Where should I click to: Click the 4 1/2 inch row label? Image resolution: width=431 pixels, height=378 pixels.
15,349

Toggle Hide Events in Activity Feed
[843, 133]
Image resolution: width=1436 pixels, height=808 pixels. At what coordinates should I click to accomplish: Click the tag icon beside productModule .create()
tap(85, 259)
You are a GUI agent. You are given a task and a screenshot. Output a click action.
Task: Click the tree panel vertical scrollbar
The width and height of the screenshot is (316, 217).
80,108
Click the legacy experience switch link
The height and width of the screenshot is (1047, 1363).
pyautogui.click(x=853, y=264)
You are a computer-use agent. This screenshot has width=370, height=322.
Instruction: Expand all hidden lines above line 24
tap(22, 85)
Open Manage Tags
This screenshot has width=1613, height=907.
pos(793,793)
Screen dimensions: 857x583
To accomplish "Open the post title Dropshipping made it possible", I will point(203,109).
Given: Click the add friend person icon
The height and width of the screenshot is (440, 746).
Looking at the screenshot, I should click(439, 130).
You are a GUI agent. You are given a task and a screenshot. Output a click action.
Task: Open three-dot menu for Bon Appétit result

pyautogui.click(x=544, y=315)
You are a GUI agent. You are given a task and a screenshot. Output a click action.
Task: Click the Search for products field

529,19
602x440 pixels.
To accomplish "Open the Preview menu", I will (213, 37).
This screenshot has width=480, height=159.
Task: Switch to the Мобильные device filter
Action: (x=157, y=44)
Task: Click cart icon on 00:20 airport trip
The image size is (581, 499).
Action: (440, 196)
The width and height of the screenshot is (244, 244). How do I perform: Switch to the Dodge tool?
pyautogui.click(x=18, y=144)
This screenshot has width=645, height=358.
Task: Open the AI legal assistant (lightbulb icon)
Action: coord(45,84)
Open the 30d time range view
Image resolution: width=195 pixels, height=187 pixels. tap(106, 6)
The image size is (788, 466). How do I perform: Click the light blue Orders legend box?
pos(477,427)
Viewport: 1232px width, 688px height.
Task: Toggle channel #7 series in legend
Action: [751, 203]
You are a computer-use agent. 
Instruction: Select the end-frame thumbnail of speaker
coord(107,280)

------------------------

* What is being asked
Give all the material above as a Markdown table with two columns, Row and Line. Number each line in order and leave out blank lines.

* Answer for the task
| Row | Line |
|---|---|
| 1 | Where should I click to: Click the 4 1/2 inch row label? Image resolution: width=431 pixels, height=378 pixels. |
| 2 | 15,349 |
| 3 | Toggle Hide Events in Activity Feed |
| 4 | [843, 133] |
| 5 | Image resolution: width=1436 pixels, height=808 pixels. At what coordinates should I click to accomplish: Click the tag icon beside productModule .create() |
| 6 | tap(85, 259) |
| 7 | You are a GUI agent. You are given a task and a screenshot. Output a click action. |
| 8 | Task: Click the tree panel vertical scrollbar |
| 9 | The width and height of the screenshot is (316, 217). |
| 10 | 80,108 |
| 11 | Click the legacy experience switch link |
| 12 | The height and width of the screenshot is (1047, 1363). |
| 13 | pyautogui.click(x=853, y=264) |
| 14 | You are a computer-use agent. This screenshot has width=370, height=322. |
| 15 | Instruction: Expand all hidden lines above line 24 |
| 16 | tap(22, 85) |
| 17 | Open Manage Tags |
| 18 | This screenshot has width=1613, height=907. |
| 19 | pos(793,793) |
| 20 | Screen dimensions: 857x583 |
| 21 | To accomplish "Open the post title Dropshipping made it possible", I will point(203,109). |
| 22 | Given: Click the add friend person icon |
| 23 | The height and width of the screenshot is (440, 746). |
| 24 | Looking at the screenshot, I should click(439, 130). |
| 25 | You are a GUI agent. You are given a task and a screenshot. Output a click action. |
| 26 | Task: Open three-dot menu for Bon Appétit result |
| 27 | pyautogui.click(x=544, y=315) |
| 28 | You are a GUI agent. You are given a task and a screenshot. Output a click action. |
| 29 | Task: Click the Search for products field |
| 30 | 529,19 |
| 31 | 602x440 pixels. |
| 32 | To accomplish "Open the Preview menu", I will (213, 37). |
| 33 | This screenshot has width=480, height=159. |
| 34 | Task: Switch to the Мобильные device filter |
| 35 | Action: (x=157, y=44) |
| 36 | Task: Click cart icon on 00:20 airport trip |
| 37 | The image size is (581, 499). |
| 38 | Action: (440, 196) |
| 39 | The width and height of the screenshot is (244, 244). How do I perform: Switch to the Dodge tool? |
| 40 | pyautogui.click(x=18, y=144) |
| 41 | This screenshot has width=645, height=358. |
| 42 | Task: Open the AI legal assistant (lightbulb icon) |
| 43 | Action: coord(45,84) |
| 44 | Open the 30d time range view |
| 45 | Image resolution: width=195 pixels, height=187 pixels. tap(106, 6) |
| 46 | The image size is (788, 466). How do I perform: Click the light blue Orders legend box? |
| 47 | pos(477,427) |
| 48 | Viewport: 1232px width, 688px height. |
| 49 | Task: Toggle channel #7 series in legend |
| 50 | Action: [751, 203] |
| 51 | You are a computer-use agent.  |
| 52 | Instruction: Select the end-frame thumbnail of speaker |
| 53 | coord(107,280) |